Pagina
##############################
Staat van de Europese Unie 2023 - Hoofdinhoud
Minister van Buitenlandse Zaken Wopke Hoekstra heeft op 13 februari 2023 de Tweede Kamer de Staat van de Unie 2023 aangeboden. In dit jaarlijkse rapport neemt het kabinet positie in ten aanzien van ontwikkelingen wat betreft de zes prioriteiten van de Commissie Von der Leyen: de Europese Green Deal, de digitale toekomst van de Europese Unie, een economie die werkt voor de mensen, een sterkere positie voor Europa in de wereld, de bevordering van de Europese levenswijze en een nieuwe impuls voor de Europese democratie.
In het algemeen toont het kabinet zich positief over de ontwikkelingen die gemaakt zijn door de Europese Commissie. De Kamerbrief begint met een chapeau voor hoe de EU solidariteit en daadkracht heeft getoond na de Russische invasie van Oekraïne. In het kader van dit conflict en vanuit de noodzaak de Europese waarden te verdedigen, ziet het kabinet het als van belang voor de toekomst van de Europese Unie om te investeren in defensie en concurrentiekracht.
Ook de rest van het rapport lijkt in grote mate getekend te zijn door de huidige geopolitieke situatie. Zo stelt het kabinet te pleiten voor meer gekwalificeerde meerderheidsbesluiten binnen het Gemeenschappelijk Buitenlands- en Veiligheidsbeleid (GBVB) om de EU internationaal meer slagkracht te geven. Daarnaast presenteert het kabinet zich als groot voorvechter op het gebied van de energietransitie die als noodzakelijk wordt gezien in reactie op de Russische inval in Oekraïne. In het geheel toont het 35-pagina tellende rapport een kabinet dat in meerdere gevallen verder wenst te gaan dan op Europees niveau tot nu toe bereikt is.
Inhoudsopgave
In het kader van de geopolitieke situatie hecht het kabinet grote waarde aan de zogeheten groene transitie. Het kabinet is over het algemeen positief over de vorderingen die afgelopen jaar zijn gemaakt op het gebied van de Green Deal. De akkoorden over verschillende voorstellen van het Fit-for-55 pakket die in 2022 bereikt zijn, waaronder op het gebied van de vermindering van de CO2-uitstoot van de transportsector, zijn in lijn met de Nederlandse positie op dit gebied. Het kabinet presenteert zich als een belangrijke aanjager van verdergaand beleid wat betreft de Green Deal en als een groot voorstander van het internationaal uitdragen van het klimaatleiderschap van de Europese Unie.
##############################
Bronmateriaal
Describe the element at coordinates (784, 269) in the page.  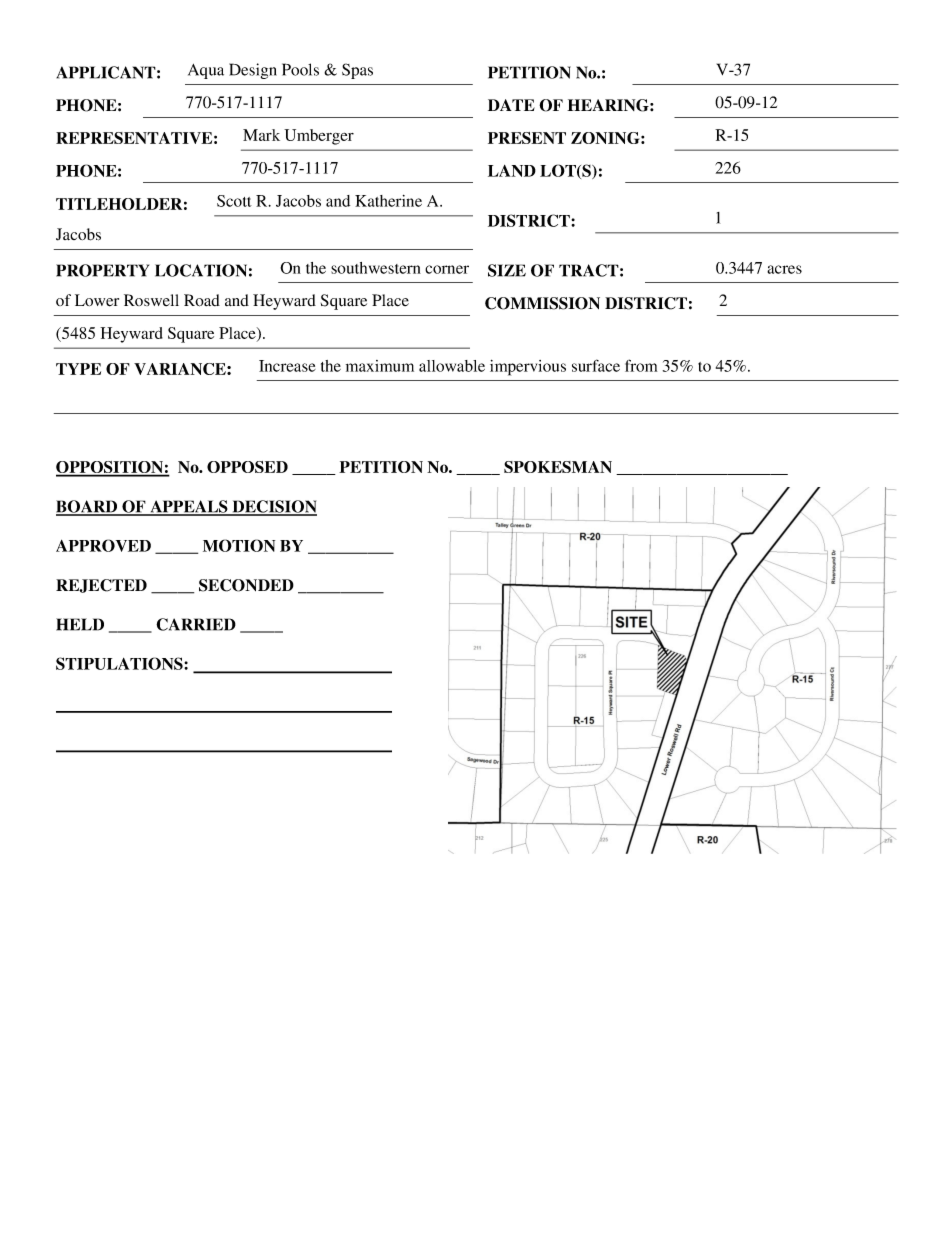
I see `acres` at that location.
##############################
Onderdelen opdracht
[1] Op welke datum bood minister Hoekstra volgens de tekst over de Staat van de Europese Unie 2023 het rapport aan de Tweede Kamer aan?
[2] Vervolg de tekst over de Staat van de Europese Unie 2023 na de laatste zin.

Resultaten op volgorde
[1] Op 13 februari 2023.

[2]
In het kader van de Russische oorlogsvoering in Oekraïne sluit Nederland zich aan bij de ambitie van de Europese Commissie het energiebeleid te hervormen. Het kabinet benadrukt hierbij de noodzaak duurzame energierelaties op te bouwen met betrouwbare partners en in te zetten op hernieuwbare energie die betaalbaar en toegankelijk is voor consumenten. Vooral op het gebied van energie ziet het kabinet zich als een aanjager van een verdergaand beleid. Het is voorstander van het versterken van de verbondenheid tussen lidstaten wat betreft het energiebeleid en wil daarnaast ook in Europees verband werken aan het in grotere mate benutten van wind op zee en waterstof.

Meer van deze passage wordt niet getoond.